▸ DATA TO USE:
::::::::::

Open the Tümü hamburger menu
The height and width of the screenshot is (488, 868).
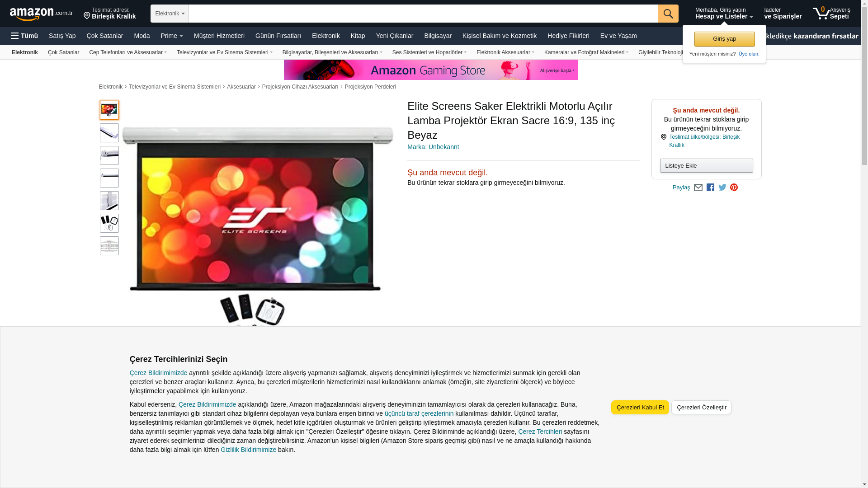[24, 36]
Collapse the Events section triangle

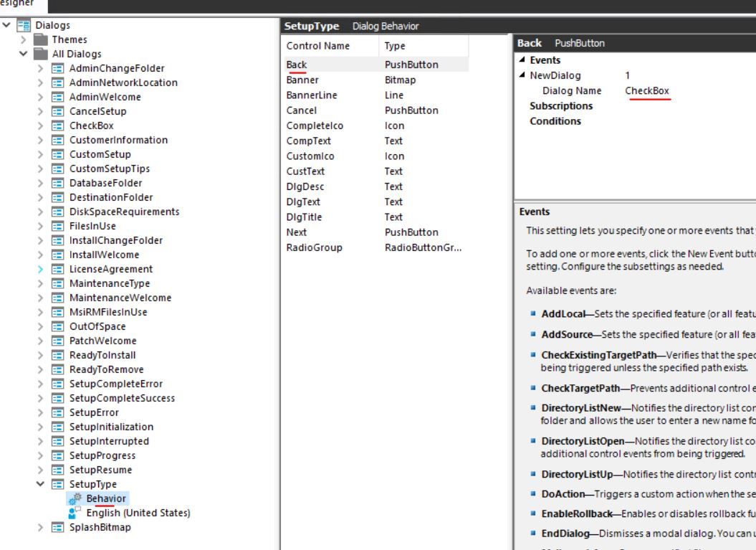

::::::::::

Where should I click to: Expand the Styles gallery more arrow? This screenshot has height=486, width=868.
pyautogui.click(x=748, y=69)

::::::::::

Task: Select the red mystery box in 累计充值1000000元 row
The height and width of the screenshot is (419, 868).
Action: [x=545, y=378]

::::::::::

▸ WORK TASK: Reproduce, word for word, everything in the listing above from the line containing "Open the Tümü hamburger menu" down to the line containing "Collapse the Events section triangle", both of them included. No pictures.

▸ SOLUTION FOR THIS EXERCISE:
Open the Tümü hamburger menu
The height and width of the screenshot is (488, 868).
[24, 36]
Collapse the Events section triangle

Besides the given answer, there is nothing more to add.